Ich schluckte und hielt meine Tasse sehr fest in der Hand. »Ich ... Meine Freundin, sie-«, setzte ich an, wusste aber, dass es wie eine lahme Ausrede klang. Also seufzte ich und sah etwas beschämt zu Boden. »Ja, Mr. Gelbero. Verzeihen Sie, das ist unprofessionell und kommt nicht wieder vor.«
Er sah auf mich hinab und nahm eine verirrte Haarsträhne zwischen seine Finger, sodass ich wieder aufsah. Wir starrten einander an, und er löste den Blick erst von mir, als ein Hupen zu hören war.
»Gut.« Mr. Gelbero ließ meine Strähne los, wandte sich ab und ging in den Eingangsbereich. Die Anzugjacke anziehend, sah er mich noch mal an. »Sollte irgendwann eine blonde Frau am Hauseingang stehen, dann öffnen Sie die Tür nicht. Haben Sie verstanden?«
Ich blinzelte noch etwas irritiert von dem Moment und nickte. »Ich hatte nicht vor, jemanden reinzulassen.«
Mr. Gelbero nickte und ging, während ich noch etwas unschlüssig dastand und tief durchatmete.
Was war das denn, Celest? Kopfschüttelnd trank ich einen Schluck Kaffee und stellte die Tasse dann in die Spüle neben die meines Chefs. Er war ... seltsam.

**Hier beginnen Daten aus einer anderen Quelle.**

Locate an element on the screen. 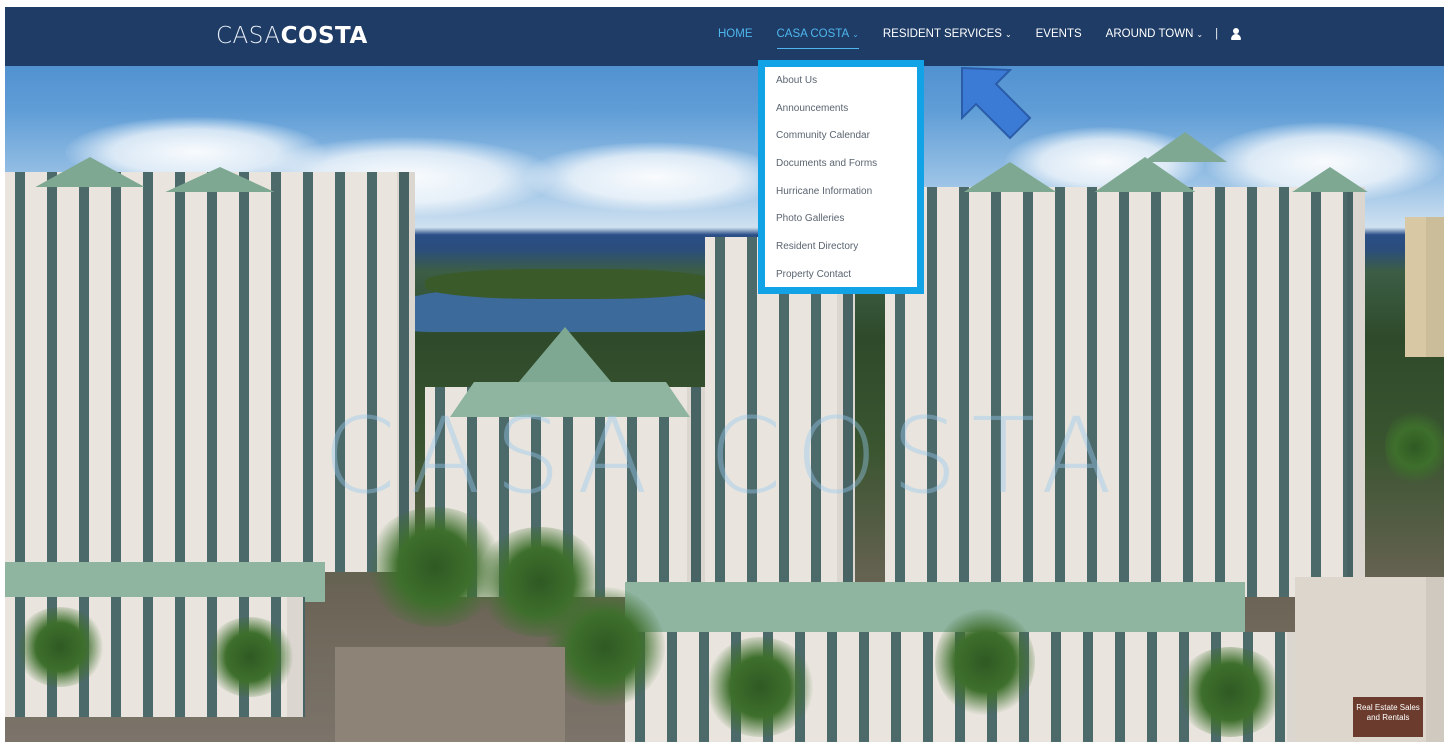  nav-casa-costa-label: CASA COSTA is located at coordinates (813, 34).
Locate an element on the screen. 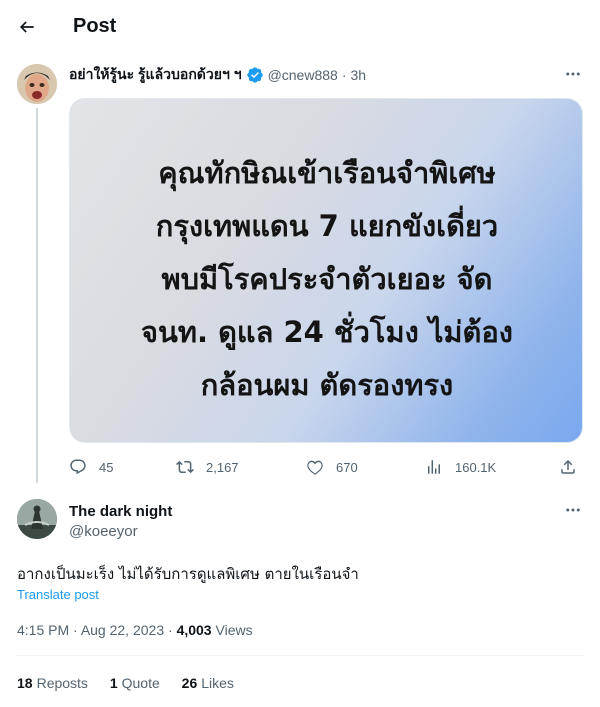 The width and height of the screenshot is (600, 707). tweet-meta: 4:15 PM · Aug 22, 2023 · 4,003 Views is located at coordinates (135, 630).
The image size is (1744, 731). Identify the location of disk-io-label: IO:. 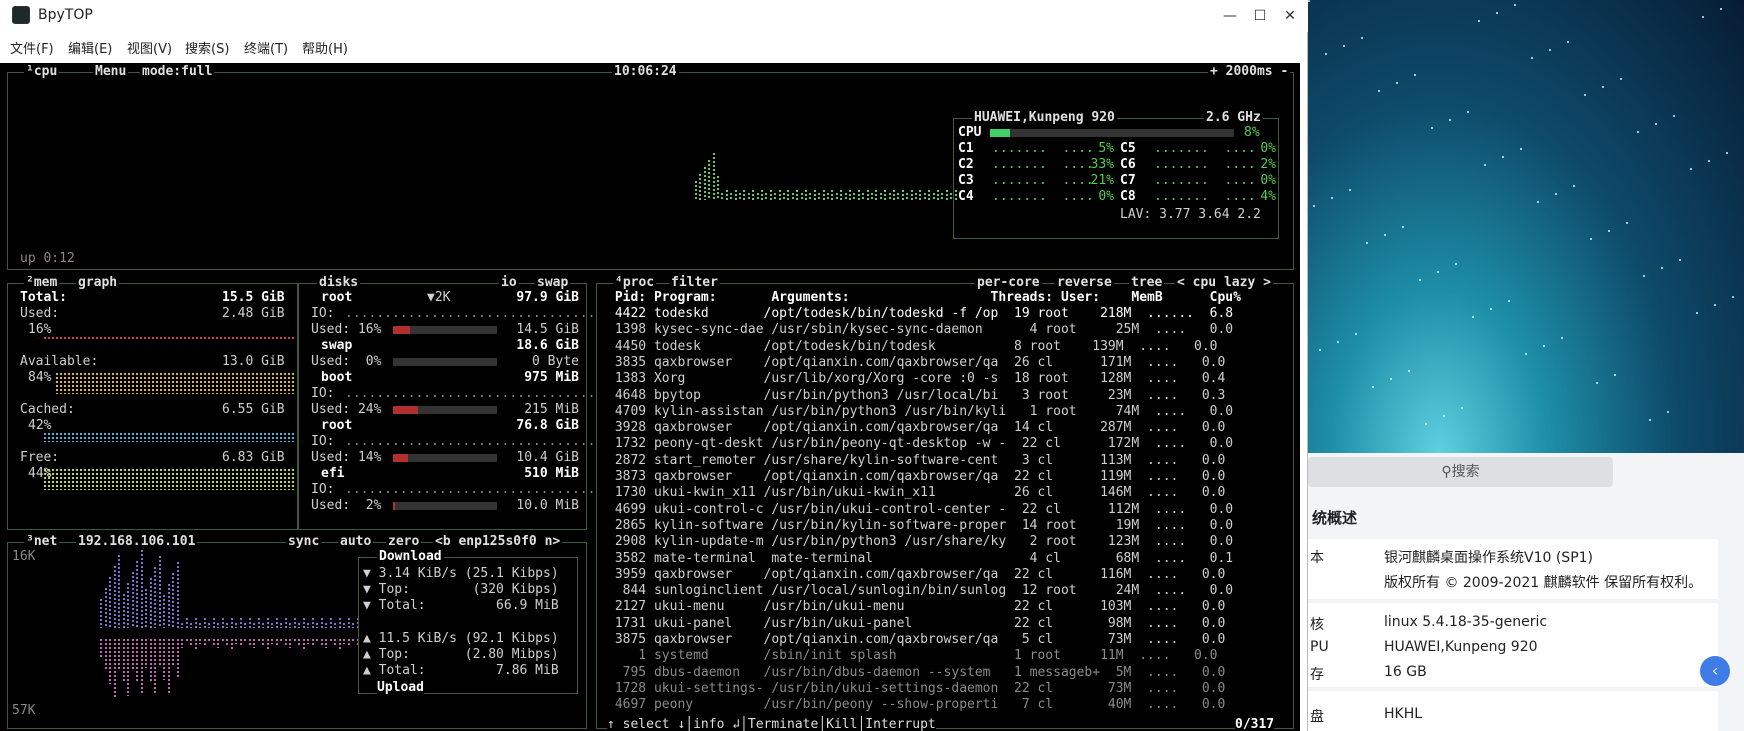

Heiß, aber sehr merkwürdig. Und Grenzen und private Wohlfühlzonen eines anderen schien er offensichtlich nicht zu kennen oder nicht zu respektieren, wenn man bedachte, dass er mir gefährlich nahegekommen war. Seufzend spülte ich die Tassen und machte mich dann auf den Weg in das Büro, um alles herzurichten und endlich mit meiner Arbeit anzufangen.